Anche se non si vede in campo da un po', perché in convalescenza dopo un'operazione all'inguine per un ernia, Angelo Ogbonna rimane uno dei pezzi pregiati del panorama calcistico italiano. E di questo ne è assolutamente consapevole il presidente del Torino Urbano Cairo che non fa mistero del tesoro che possiede in casa.

"Almeno dieci squadre lo seguono" ha detto ieri il presidente del Toro lasciando trapelare una punta d'orgoglio. Il giocatore italiano, di origini nigeriane, è un prodotto del vivaio granata e quindi il suo valore economico che dovrebbe addiritura superare i dieci milioni di euro, potrebbe realmente spostare gli equilibri economici di una società come il Torino che avrebbe così a disposizione un "surplus", mica da poco, da poter reinvestire.

Alla finestra c'è da sempre il Milan che vede in Ogbonna il degno titolare della fascia sinistra che da tempo al club di via Turati manca. Infatti Cairo ammette questa possibilità ma non chiude ad un'ipotesi estera: "Galliani ha certamente una corsia preferenziale. Però vediamo, perché il nostro difensore costa tanto. All’estero? Certo, c’è anche questa ipotesi.
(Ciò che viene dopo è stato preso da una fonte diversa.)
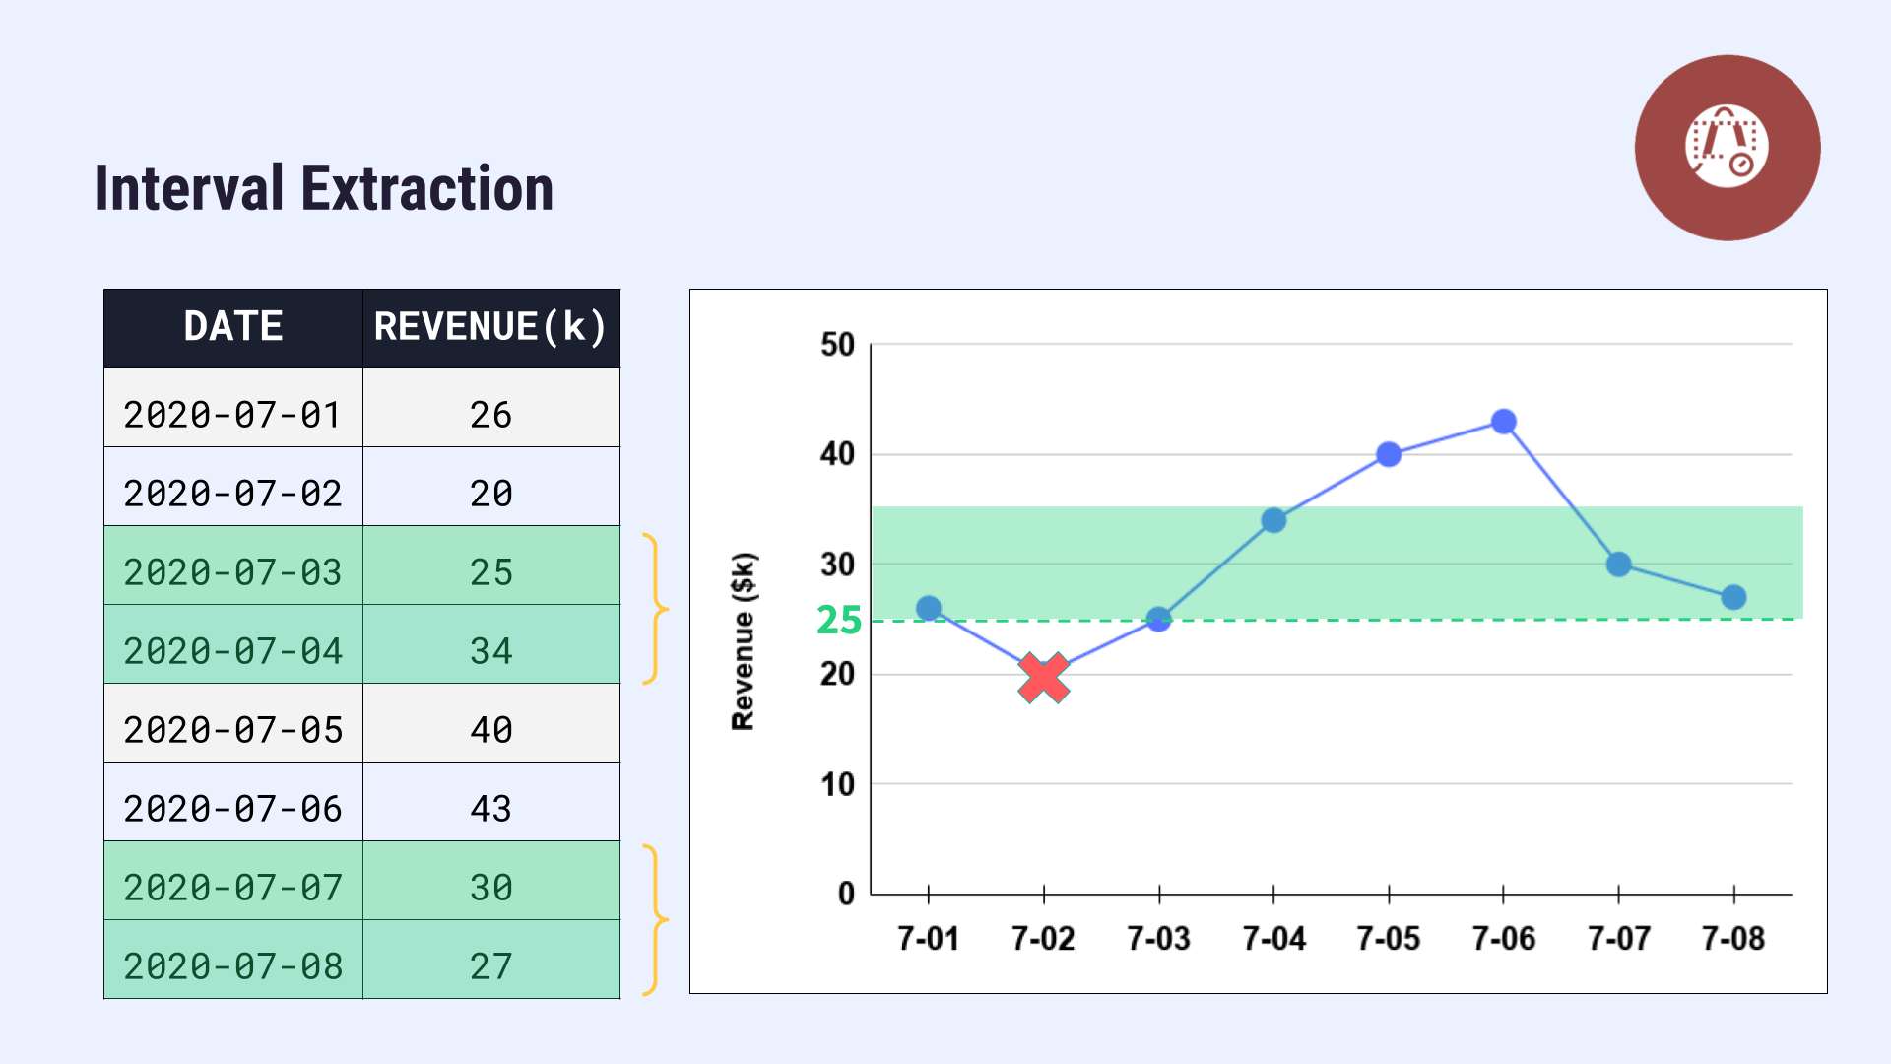Click the revenue value 43 cell
Screen dimensions: 1891x1064
click(490, 808)
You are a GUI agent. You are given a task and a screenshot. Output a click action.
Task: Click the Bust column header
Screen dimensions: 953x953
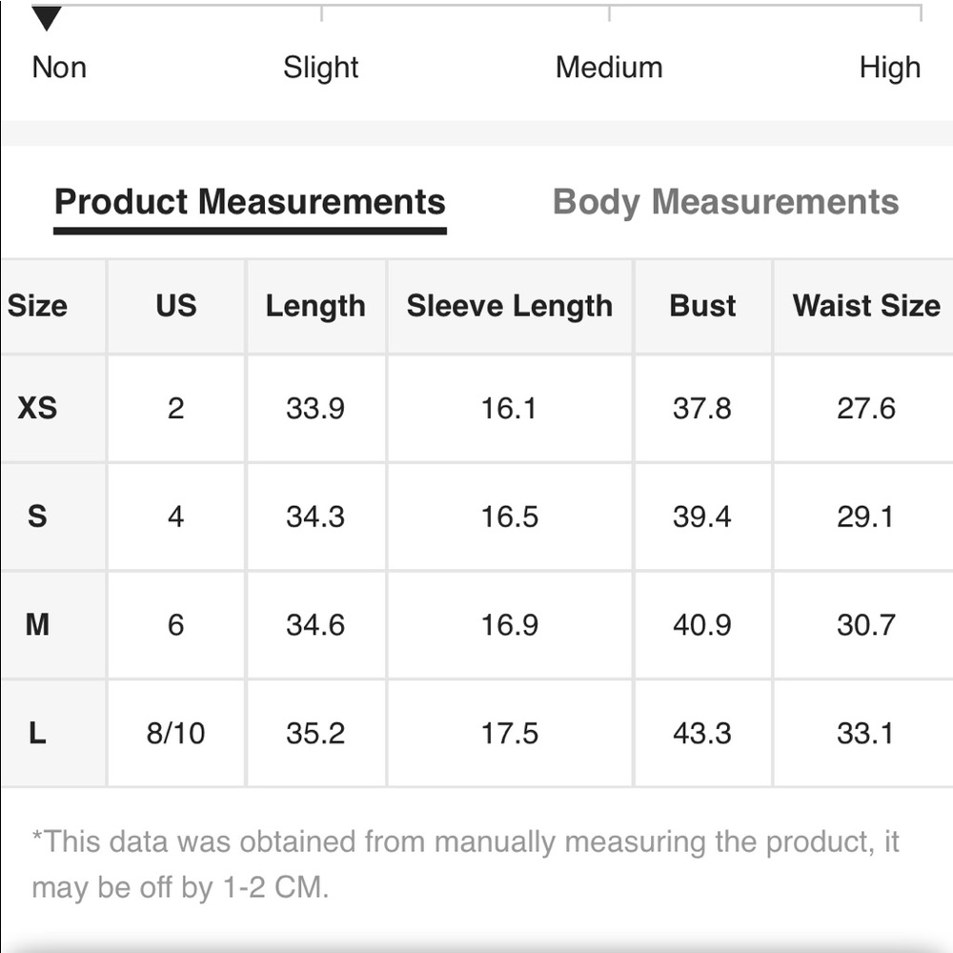702,306
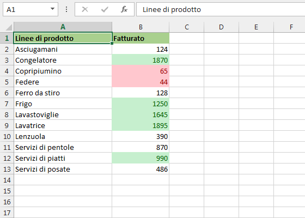Click the Enter checkmark icon in formula bar
The image size is (305, 218).
(105, 9)
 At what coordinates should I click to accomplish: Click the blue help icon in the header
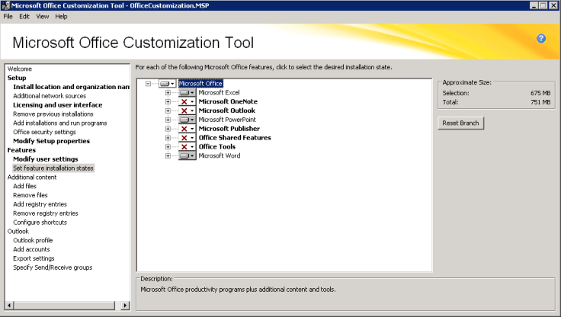pyautogui.click(x=541, y=38)
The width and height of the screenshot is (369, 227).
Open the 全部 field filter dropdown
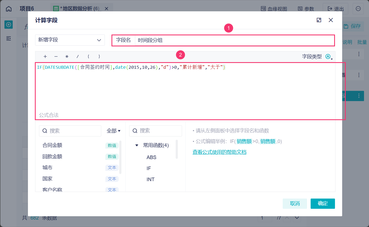(x=113, y=131)
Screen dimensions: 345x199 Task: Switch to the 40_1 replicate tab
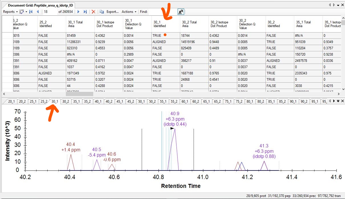(x=98, y=101)
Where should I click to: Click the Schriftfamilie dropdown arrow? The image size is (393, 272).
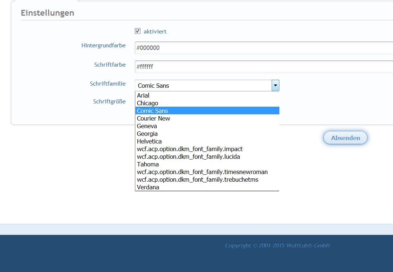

Sono in tanti a volerlo".

Il mercato dei granata intanto rimane abbastanza fermo con in entrata un solo rinforzo in attacco, il brasiliano Barreto ex Udinese e Bari, e poi rimane da sbloccare il caso Bianchi, con il contratto in scadenza ed ufficilamente libero dal 31 gennaio prossimo ma anche qui Cairo si mostra ragionevolmente tranquillo: "Ci vedremo prima o poi. L’ho già detto anche a lui di sentirci, lo faremo in tempi brevi. Parlo di un incontro, poi non so cosa uscirà dall’incontro, ma c’è volontà di vederci per capire se c’è possibilità di continuare. Da parte mia c’è e credo anche da parte sua".